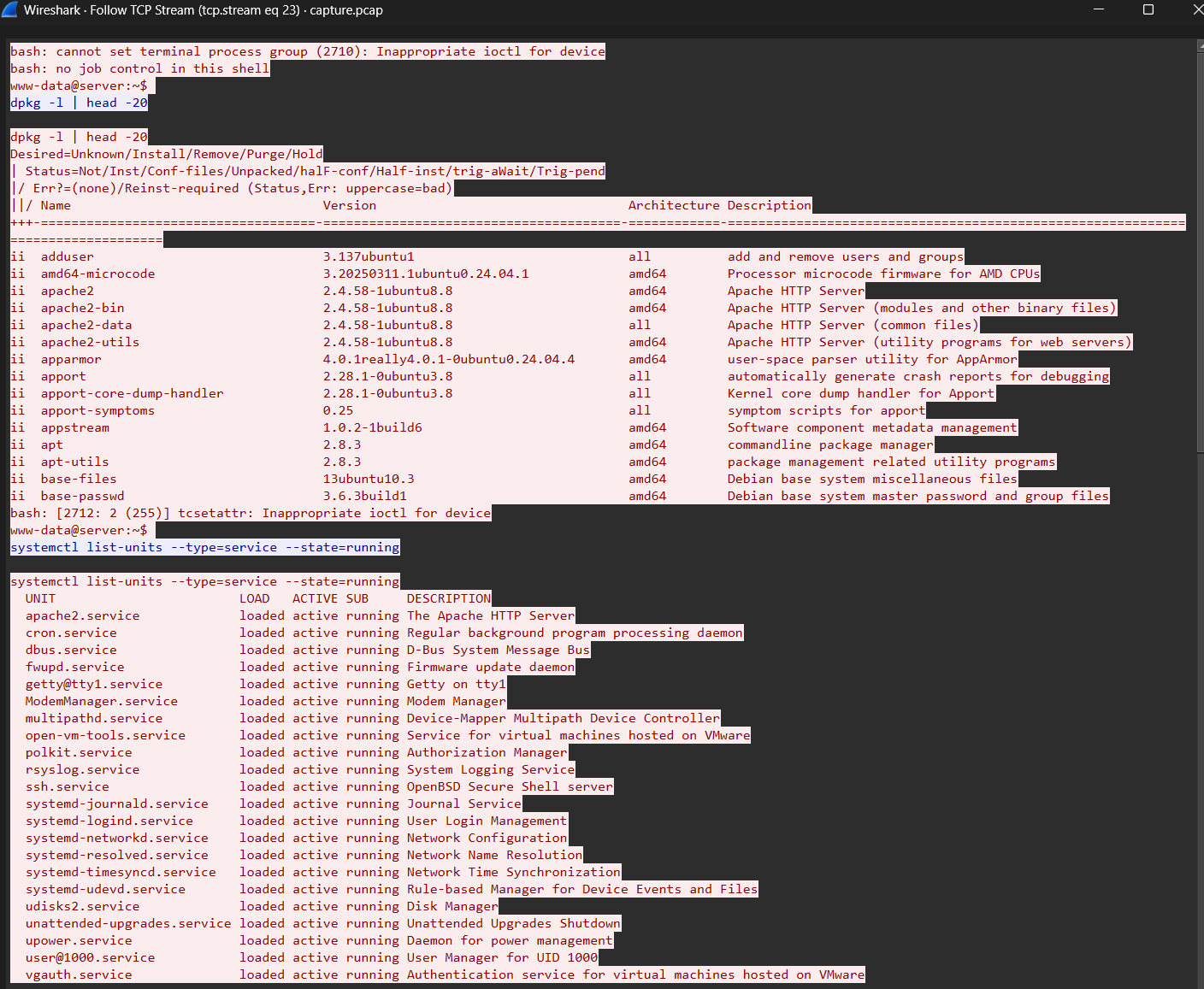The height and width of the screenshot is (989, 1204).
Task: Maximize the Wireshark stream window
Action: click(1148, 9)
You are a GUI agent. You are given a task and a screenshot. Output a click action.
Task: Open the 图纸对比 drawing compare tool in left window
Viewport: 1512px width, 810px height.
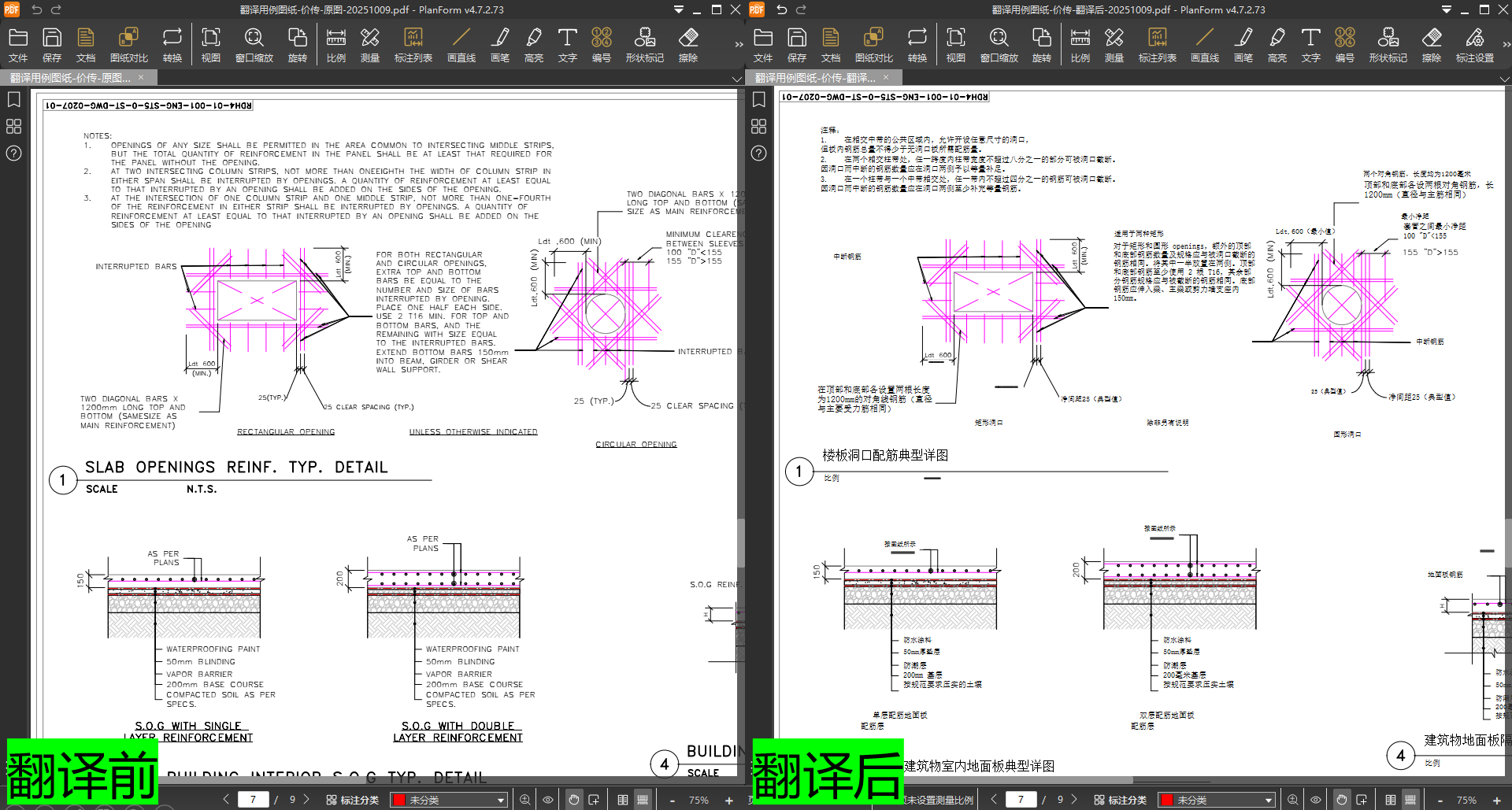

------------

WHAT TO DO - Reproduce the lines from the line with "You are a GUI" through the last line of the entries exactly, including both ends and excluding pictures.

ANSWER -
You are a GUI agent. You are given a task and a screenshot. Output a click action.
Task: Open the 图纸对比 drawing compare tool in left window
Viewport: 1512px width, 810px height.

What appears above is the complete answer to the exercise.